### Extracted information
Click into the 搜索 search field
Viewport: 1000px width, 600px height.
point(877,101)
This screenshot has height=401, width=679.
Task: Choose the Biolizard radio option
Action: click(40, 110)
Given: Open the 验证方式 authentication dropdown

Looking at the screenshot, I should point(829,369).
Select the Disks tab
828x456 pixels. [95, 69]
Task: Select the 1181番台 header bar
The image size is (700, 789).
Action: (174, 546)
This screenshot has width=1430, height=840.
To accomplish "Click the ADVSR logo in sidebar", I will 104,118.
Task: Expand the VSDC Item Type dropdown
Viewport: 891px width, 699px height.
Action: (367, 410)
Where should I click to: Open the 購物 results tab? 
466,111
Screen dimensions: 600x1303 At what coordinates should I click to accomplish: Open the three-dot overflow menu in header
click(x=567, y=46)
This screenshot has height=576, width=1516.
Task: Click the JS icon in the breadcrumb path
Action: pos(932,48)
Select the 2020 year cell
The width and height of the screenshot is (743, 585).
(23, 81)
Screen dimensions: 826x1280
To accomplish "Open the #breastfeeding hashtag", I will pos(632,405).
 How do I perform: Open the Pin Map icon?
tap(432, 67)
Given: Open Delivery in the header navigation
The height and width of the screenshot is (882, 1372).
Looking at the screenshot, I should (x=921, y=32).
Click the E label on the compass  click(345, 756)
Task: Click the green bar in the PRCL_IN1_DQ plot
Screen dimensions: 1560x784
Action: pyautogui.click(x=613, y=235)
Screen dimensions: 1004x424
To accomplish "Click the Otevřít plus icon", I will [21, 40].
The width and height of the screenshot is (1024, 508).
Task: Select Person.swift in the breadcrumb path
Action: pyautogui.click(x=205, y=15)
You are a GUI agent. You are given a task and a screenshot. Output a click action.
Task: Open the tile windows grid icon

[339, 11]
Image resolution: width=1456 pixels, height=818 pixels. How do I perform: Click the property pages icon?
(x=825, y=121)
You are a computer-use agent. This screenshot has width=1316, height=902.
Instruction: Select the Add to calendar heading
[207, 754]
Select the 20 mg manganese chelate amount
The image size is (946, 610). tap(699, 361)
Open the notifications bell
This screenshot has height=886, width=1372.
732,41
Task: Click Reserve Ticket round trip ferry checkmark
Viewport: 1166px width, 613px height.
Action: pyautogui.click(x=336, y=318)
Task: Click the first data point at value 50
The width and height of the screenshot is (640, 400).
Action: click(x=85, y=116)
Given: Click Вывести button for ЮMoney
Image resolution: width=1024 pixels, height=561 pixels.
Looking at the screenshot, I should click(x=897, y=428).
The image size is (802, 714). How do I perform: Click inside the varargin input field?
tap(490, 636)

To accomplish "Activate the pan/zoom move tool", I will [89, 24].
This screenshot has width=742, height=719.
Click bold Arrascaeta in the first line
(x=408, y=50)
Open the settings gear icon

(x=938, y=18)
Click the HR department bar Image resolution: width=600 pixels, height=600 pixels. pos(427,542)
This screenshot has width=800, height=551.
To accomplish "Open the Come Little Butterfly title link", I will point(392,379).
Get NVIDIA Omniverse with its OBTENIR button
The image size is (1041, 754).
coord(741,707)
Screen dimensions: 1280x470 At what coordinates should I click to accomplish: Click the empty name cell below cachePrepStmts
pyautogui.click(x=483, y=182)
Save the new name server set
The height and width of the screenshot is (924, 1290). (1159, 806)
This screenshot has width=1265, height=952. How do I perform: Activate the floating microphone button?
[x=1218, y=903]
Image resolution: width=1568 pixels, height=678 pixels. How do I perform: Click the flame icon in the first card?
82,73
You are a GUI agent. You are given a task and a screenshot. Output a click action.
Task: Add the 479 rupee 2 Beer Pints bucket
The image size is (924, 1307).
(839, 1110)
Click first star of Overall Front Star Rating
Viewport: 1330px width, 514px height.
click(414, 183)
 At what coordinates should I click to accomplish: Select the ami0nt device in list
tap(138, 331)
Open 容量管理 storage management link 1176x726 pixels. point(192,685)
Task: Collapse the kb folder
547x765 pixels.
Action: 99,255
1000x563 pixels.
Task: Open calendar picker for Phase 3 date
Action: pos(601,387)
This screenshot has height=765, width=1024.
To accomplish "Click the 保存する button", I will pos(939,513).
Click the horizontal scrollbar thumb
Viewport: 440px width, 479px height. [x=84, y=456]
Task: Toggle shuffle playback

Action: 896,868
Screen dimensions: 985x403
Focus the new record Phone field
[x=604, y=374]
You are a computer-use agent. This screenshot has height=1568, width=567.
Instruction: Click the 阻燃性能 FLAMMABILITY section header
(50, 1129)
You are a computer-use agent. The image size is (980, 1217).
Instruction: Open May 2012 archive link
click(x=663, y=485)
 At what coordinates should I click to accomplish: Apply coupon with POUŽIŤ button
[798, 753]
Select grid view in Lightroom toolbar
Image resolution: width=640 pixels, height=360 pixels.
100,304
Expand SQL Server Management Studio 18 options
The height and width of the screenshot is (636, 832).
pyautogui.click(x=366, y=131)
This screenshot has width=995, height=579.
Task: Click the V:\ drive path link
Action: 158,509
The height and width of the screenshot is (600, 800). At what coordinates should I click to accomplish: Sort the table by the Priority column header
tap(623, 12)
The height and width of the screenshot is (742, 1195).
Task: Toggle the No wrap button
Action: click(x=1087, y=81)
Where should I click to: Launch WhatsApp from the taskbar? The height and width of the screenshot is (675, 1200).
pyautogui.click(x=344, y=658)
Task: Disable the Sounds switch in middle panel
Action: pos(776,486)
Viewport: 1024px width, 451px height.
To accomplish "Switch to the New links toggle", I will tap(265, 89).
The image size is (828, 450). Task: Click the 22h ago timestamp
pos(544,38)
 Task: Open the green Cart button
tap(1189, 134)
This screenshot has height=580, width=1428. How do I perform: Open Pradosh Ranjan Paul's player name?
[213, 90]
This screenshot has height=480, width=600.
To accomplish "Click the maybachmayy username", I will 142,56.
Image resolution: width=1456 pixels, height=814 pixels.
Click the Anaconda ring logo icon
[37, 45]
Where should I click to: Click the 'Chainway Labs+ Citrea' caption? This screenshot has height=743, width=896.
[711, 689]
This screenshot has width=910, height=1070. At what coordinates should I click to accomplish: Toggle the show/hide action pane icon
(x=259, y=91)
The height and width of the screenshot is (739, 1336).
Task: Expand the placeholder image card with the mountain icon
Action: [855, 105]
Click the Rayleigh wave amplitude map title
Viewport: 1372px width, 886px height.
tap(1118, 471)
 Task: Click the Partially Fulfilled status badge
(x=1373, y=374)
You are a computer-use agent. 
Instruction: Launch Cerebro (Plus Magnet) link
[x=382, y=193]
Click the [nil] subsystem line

### Problem statement
Search the data for the string "computer" and say how many lines include it, giving only the number.

### Written solution
4